In last week's episode of Sing to Inspire, we highlighted ACDA of Minnesota's Male Chorus Extravaganza and talked about how important it was to keep men singing together. This year, they focused on men singing together and it was an extraordinarily powerful event. I still get chills thinking about the experience of watching an intergenerational men's chorus of over 750 performers singing Homeland together.
After the episode was released, Josh Palkki, a PhD student from Michigan State University, raised some fantastic points that should be addressed. One of his questions was...
What does it say about the choral community that so much attention is placed on male choral singing?
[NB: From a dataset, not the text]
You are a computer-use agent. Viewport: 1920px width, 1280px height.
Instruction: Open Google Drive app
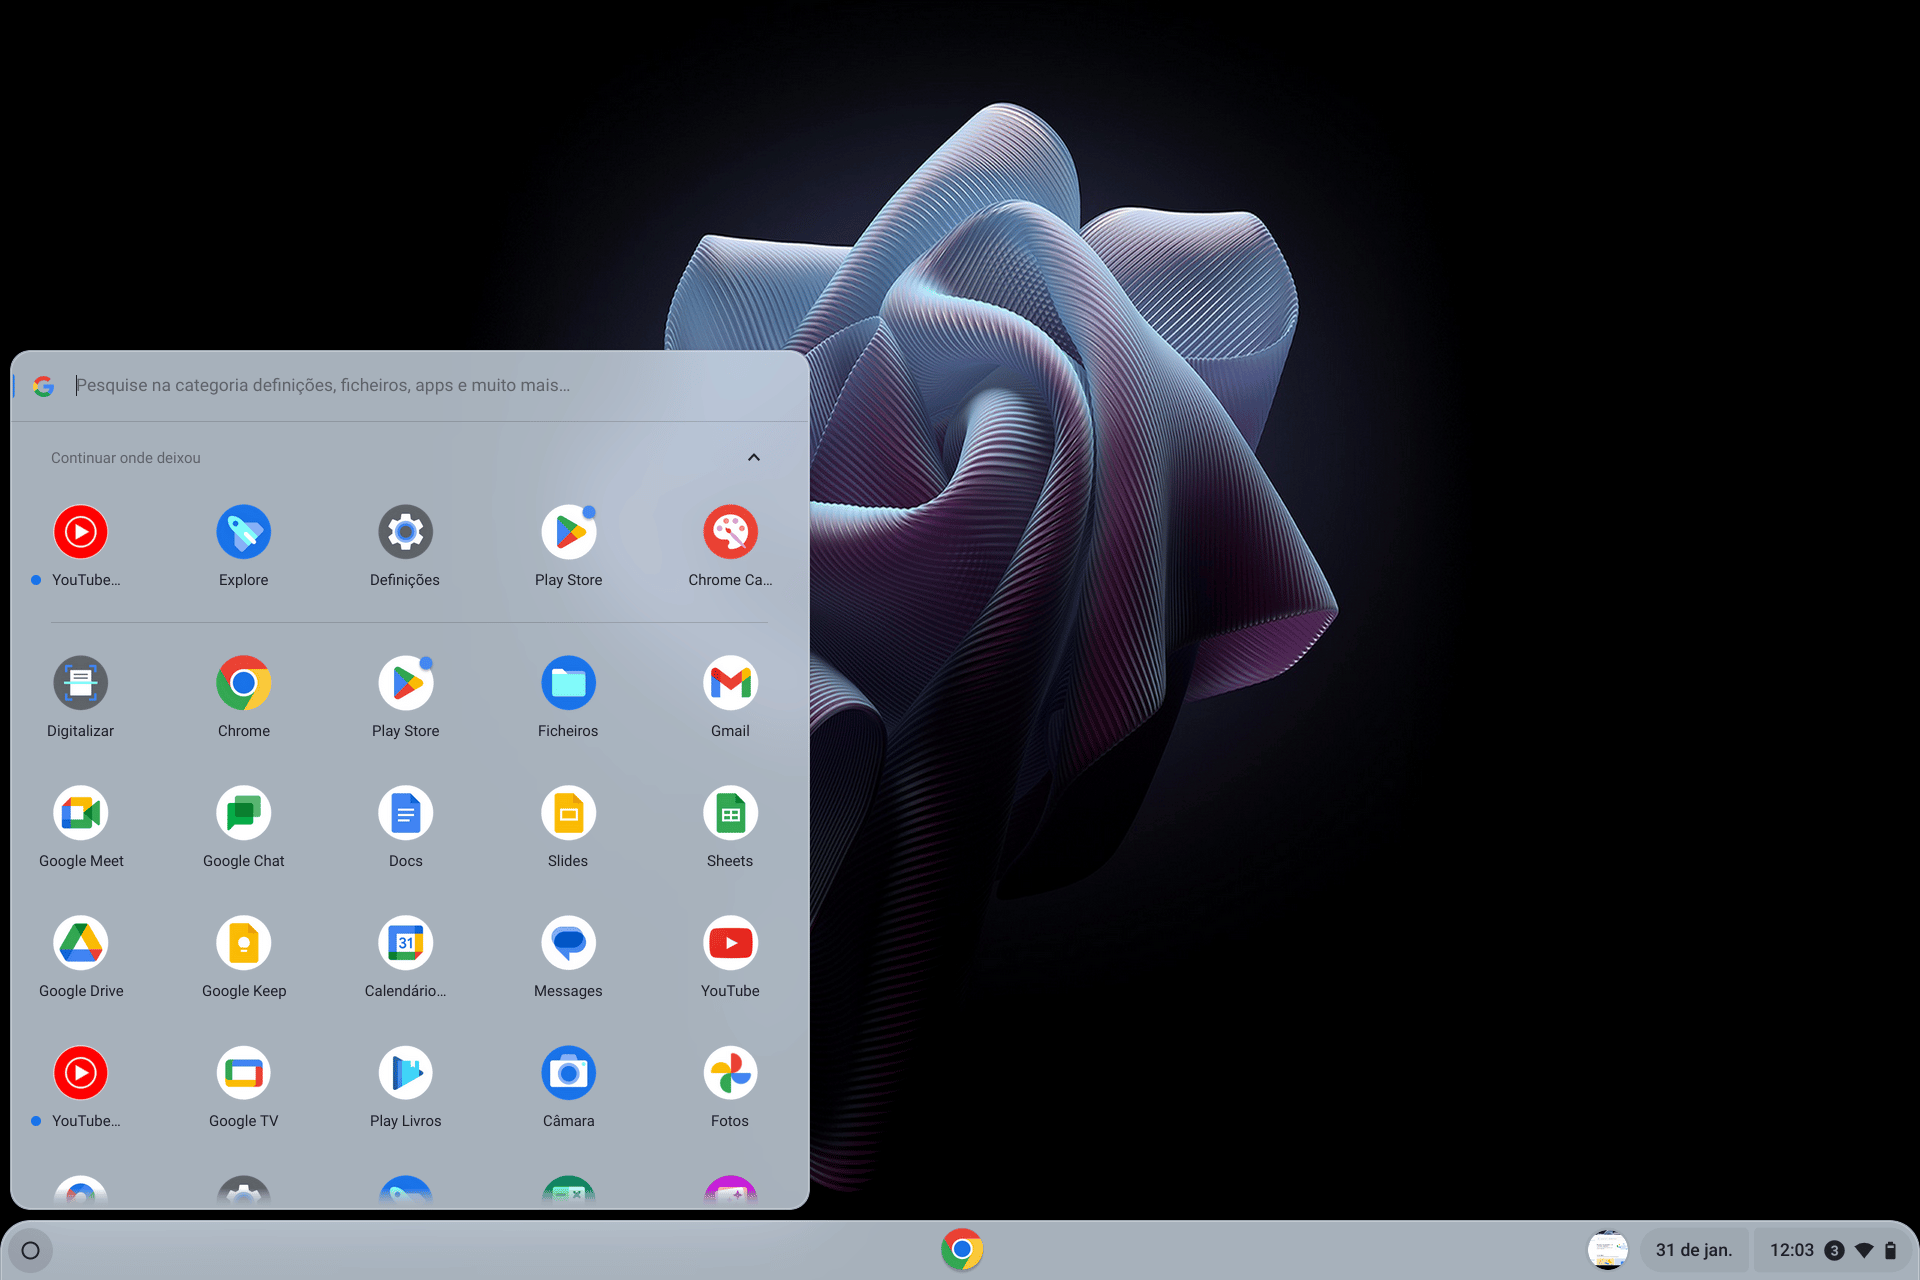(x=81, y=944)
Where is the attention on women's choir festivals and professional women's choirs? Is this a product of our patriarchal American society?
It should be stated that ACDA of Minnesota did a similar event two years ago with women's choirs at the state conference and created a massive scholarship fund for female conductors, but Palkki's question still resonated with me. As a high school choir teacher, I was guilty of making decisions within my choral program based on male singing and gave a disproportionate amount of attention to my all male and mixed gender ensembles. This episode in no way, shape or form will solve any problems on this subject matter, but I honestly hope that it starts a conversation.
Something to Think About
How can we do a better job of highlighting women's choirs in the greater choral community?
What are best practices on getting young men to enroll in choir?
What are best practices on keeping them in choir?
Are there other things to think about regarding equity in the choir?